Si aggrava sempre di più la situazione nello Yemen, da mesi ormai in preda a manifestazioni di protesta contro il regime di Alì Adbullah Saleh, al potere di Sana’a dal 1979. L’ultimo episodio di violenza risale a ieri, quando un commando militare ha fatto irruzione presso alcuni edifici della capitale, in mano al potente capo tribale Sadek al Ahmar, uccidendo almeno ventiquattro persone. Pare che nel conflitto a fuoco abbiano perso la vita anche quattordici soldati, portando complessivamente a trentotto il numero delle vittime. Il blitz sarebbe dovuto all’appoggio che il clan di al Ahmar avrebbe concesso alle opposizioni, che chiedono l’introduzione della democrazia. Subito dopo l’eccidio, il presidente Saleh ha dichiarato che non si farà trascinare in una guerra civile. Una puntualizzazione che stride con la realtà. La protesta, infatti, nasce in concomitanza con i subbugli nel mondo arabo e nelle prime giornate di manifestazioni anti-regime era stato lo stesso Saleh a tendere la mano agli oppositori, chiarendo di non volersi più ricandidare alle prossime presidenziali e di adoperarsi per una transizione pacifica.
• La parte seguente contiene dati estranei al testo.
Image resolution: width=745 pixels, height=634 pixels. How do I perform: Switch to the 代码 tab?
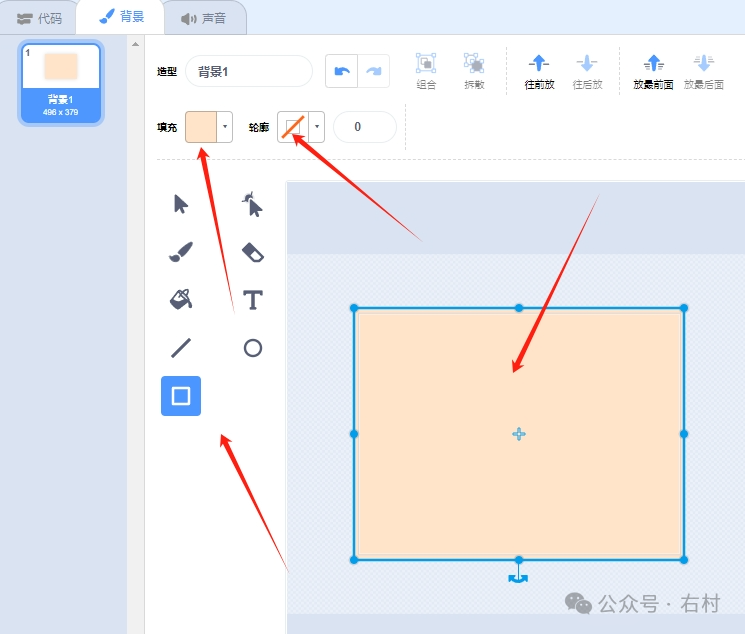pos(40,18)
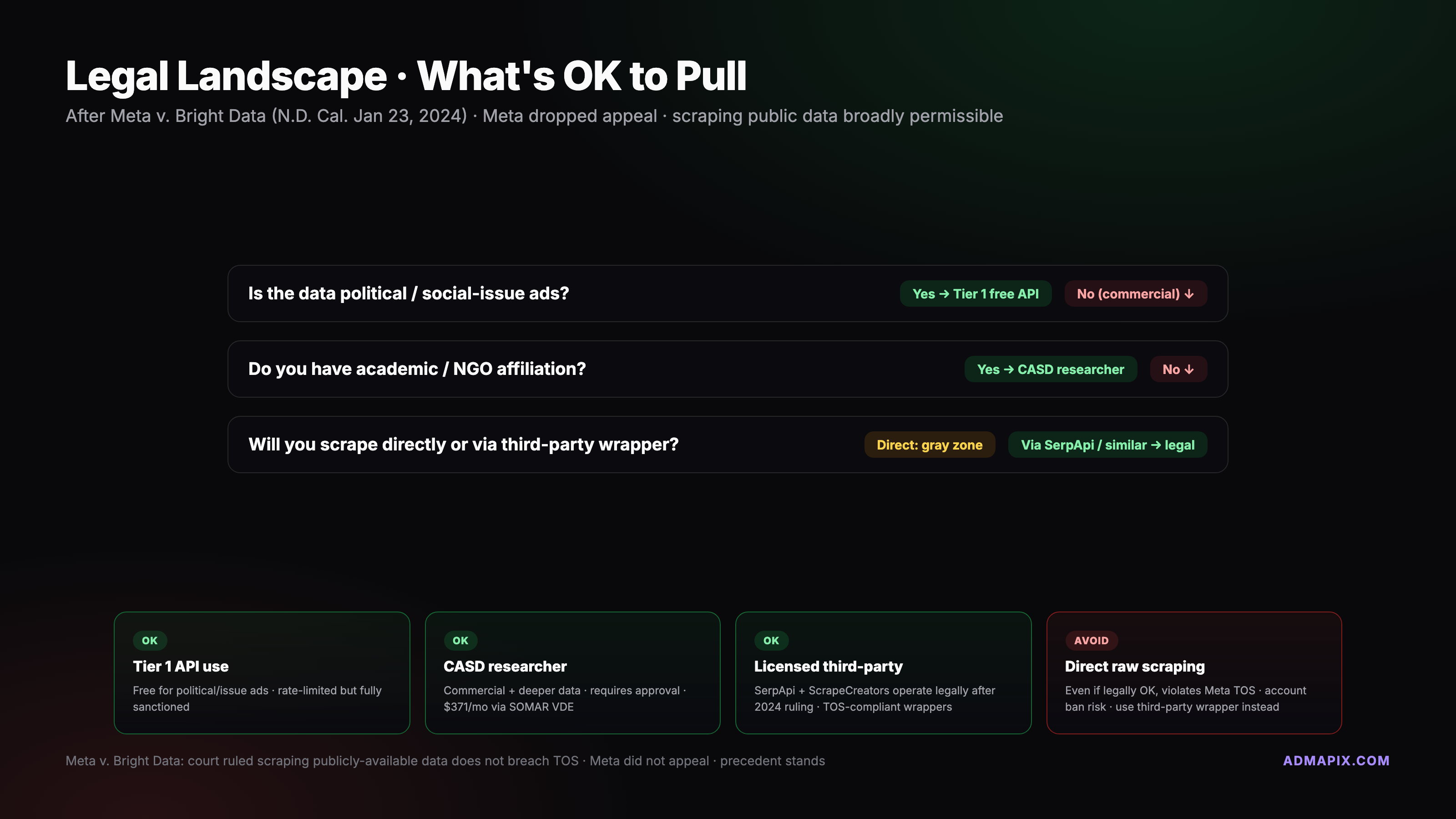Click the AVOID badge on raw scraping card

point(1091,640)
Dopo le prime settimane con toni pacifici, tuttavia, la situazione è degenerata, con vittime numerose in vari scontri con la polizia e con un Saleh che ha così tante volte cambiato opinione sul suo futuro prossimo da fare sprofondare il Paese nel caos, esacerbando gli animi delle piazze. Si è resa necessaria una mediazione da parte del consiglio degli stati del Golfo, i quali avevano proposto a Saleh un accordo che prevedeva di lasciare il potere entro due mesi, passando le insegne al vice e dando vita a nuove elezioni democratiche. Più volte il presidente yemenita ha espresso la volontà di firmare e più volte ci ha ripensato all’ultimo minuto, anche quando era stata concessa una sorte di immunità a lui e al figlio, che avrebbe impedito azioni penali per i crimini commessi in 32 anni di regime.
La scorsa settimana, l’azione clamorosa: la sede in cui i delegati di USA, Onu e gli stati del Golfo stavano discutendo i negoziati per un accordo pacifico nello Yemen è stata circondata dai militari di Sana’a, su ordine di Saleh, tanto che i diplomatici sono dovuti fuggire su un elicottero.
La sensazione è che il presidente si trovi in una sorte di stato di disperazione e che la crisi, iniziata come pacifica, stia degenerando verso una sorta di guerra civile, che ne dica o meno Saleh.